En réalité, cette Egarée parmi les confluences du temps, cette saisie dans les mailles serrées de l’espace, ne savait nullement qu’elle jouait, en sourdine, la réplique de la pièce de Shakespeare, « Hamlet », y subissant, comme la malheureuse Ophélie, sa condition tragique jusqu’à l’excès. Identiquement à l’héroïne du drame et à ses supposés états d’âme, c’est à un simple détour dans le parc ombragé et harmonieux d’une ville d’eau, empli d’un charme tout romantique, qu’elle prit conscience de sa propre inclination à aimer, sans partage, le chuchotement de la rivière, son éparpillement en des milliers de gouttes cristallines, son ébruitement sous les sons les plus divers qui allaient du glissement de la feuille aux plaintes du violon, en passant par l’avancée duveteuse d’une écume contre le galet ou bien le lit de limon. C’est ainsi, la rencontre du paysage, lorsqu’elle résonne en soi avec sa qualité propre, éveille quantité d’harmoniques par lesquelles connaître son être et lui donner enfin l’assise qu’il appelle en silence et se désespère, parfois, de connaître un jour. Surtout lorsque la vie ne présente plus de sens que celui d’un abîme.

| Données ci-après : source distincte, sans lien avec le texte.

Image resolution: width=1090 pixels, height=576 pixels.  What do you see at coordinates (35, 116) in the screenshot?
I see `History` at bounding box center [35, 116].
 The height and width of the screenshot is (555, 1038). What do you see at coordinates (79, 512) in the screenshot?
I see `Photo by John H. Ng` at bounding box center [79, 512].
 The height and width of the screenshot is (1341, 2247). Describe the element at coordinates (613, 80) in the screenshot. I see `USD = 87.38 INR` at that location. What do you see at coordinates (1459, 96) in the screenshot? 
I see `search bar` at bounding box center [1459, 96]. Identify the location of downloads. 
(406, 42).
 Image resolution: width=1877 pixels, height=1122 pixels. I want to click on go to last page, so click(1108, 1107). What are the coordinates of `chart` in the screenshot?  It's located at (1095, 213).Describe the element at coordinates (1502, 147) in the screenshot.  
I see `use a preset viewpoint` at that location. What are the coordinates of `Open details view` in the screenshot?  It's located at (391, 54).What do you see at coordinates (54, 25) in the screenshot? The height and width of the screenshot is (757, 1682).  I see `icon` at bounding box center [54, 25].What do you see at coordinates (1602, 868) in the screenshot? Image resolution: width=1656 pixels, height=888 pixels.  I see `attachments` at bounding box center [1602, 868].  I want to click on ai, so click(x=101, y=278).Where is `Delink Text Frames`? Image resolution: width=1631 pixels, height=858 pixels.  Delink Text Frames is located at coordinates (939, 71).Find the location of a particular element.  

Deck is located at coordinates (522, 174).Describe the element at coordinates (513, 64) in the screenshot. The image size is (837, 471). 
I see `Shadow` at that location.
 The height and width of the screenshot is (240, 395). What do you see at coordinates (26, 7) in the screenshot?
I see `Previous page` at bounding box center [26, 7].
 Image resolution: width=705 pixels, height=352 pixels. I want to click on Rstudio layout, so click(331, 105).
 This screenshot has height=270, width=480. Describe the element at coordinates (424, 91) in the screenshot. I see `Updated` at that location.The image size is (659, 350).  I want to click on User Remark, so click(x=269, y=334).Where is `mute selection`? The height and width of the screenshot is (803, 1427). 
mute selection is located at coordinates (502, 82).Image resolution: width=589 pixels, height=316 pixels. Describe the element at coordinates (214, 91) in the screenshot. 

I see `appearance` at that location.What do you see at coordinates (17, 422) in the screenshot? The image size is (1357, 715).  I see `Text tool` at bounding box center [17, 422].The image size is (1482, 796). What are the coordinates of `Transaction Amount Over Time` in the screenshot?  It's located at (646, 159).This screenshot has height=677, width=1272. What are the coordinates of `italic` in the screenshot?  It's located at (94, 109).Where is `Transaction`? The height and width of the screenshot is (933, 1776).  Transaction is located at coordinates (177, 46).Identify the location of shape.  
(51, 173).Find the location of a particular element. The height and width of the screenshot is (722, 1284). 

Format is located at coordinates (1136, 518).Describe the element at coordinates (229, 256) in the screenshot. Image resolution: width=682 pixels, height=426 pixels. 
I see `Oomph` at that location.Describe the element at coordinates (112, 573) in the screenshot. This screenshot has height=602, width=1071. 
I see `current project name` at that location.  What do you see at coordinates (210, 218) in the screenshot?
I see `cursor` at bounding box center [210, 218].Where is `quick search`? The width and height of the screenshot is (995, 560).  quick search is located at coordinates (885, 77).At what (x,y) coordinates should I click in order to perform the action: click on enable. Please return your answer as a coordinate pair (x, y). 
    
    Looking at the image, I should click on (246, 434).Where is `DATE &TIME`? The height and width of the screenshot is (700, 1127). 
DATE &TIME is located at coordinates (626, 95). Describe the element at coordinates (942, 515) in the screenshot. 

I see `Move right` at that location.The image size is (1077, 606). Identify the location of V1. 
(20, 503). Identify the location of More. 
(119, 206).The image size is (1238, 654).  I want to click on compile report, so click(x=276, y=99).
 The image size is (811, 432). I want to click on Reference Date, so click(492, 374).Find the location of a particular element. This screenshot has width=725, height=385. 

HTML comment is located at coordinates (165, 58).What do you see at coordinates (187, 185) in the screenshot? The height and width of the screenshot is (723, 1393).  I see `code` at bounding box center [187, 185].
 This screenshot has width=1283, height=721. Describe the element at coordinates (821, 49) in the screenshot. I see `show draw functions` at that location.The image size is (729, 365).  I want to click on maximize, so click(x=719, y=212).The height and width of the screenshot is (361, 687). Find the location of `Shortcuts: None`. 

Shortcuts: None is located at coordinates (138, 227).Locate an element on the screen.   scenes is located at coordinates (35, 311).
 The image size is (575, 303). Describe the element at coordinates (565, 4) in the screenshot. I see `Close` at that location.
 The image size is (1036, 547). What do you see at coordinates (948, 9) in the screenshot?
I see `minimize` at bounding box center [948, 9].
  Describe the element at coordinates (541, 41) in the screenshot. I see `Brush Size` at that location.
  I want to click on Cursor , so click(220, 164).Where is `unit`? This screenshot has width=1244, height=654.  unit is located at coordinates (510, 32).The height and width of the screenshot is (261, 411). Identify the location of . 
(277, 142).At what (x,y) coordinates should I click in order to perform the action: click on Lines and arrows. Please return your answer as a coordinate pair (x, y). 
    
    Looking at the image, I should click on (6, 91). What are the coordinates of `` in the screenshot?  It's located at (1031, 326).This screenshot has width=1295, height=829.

Comme l’Ophélie shakespearienne, elle semblait se fondre dans une même métamorphose qui, l’enlevant à sa propre nature, la livrait en un seul et même mouvement, à la folie et au monde naturel dont les fleurs étaient le symbole le plus parlant. Car, à son insu, Ophélie était devenue un simple être floral, sa bouche n’articulant plus que des mots semblables à des jacinthes aux discrètes clochettes, à des perce-neige confondus dans leur propre blancheur et c’était comme si elle se fût absentée de sa douloureuse destinée, ne vivant plus qu’au rythme de la plante, de la forêt, enfin de l’eau qu’elle avait décidé de rejoindre comme sa dernière demeure. Alors, ici, il nous faut parler précisément de l’eau, de sa valeur symbolique, de son utilisation dans le roman et aussi du motif de la noyade dont le personnage qui en est affecté, thématise la disparition de l’Aimée, aussi bien Eurydice pour Orphée, aussi bien la femme d’Hugues Viane, objet de passion trop tôt disparu, pour son mari désespéré, dans le roman « Bruges-la-morte » de Georges Rodenbach. Les différentes représentations de l’histoire de cette Noyée célèbre (peintures de Delacroix, de John Everret Millais ou bien Alexandre Cabanel), l’ont portée à la dignité d’un véritable mythe féminin que Gaston Bachelard a nommé, dans « L’eau et les rêves », Complexe d’Ophélie. Mais écoutons le philosophe des éléments et son interprétation de la relation de la figure féminine avec l’eau : L’eau […] est la vraie matière de la mort bien féminine. […] Ophélie pourra donc être pour nous le symbole du suicide féminin. […] L’eau est le symbole profond, organique de la femme qui ne sait que pleurer ses peines.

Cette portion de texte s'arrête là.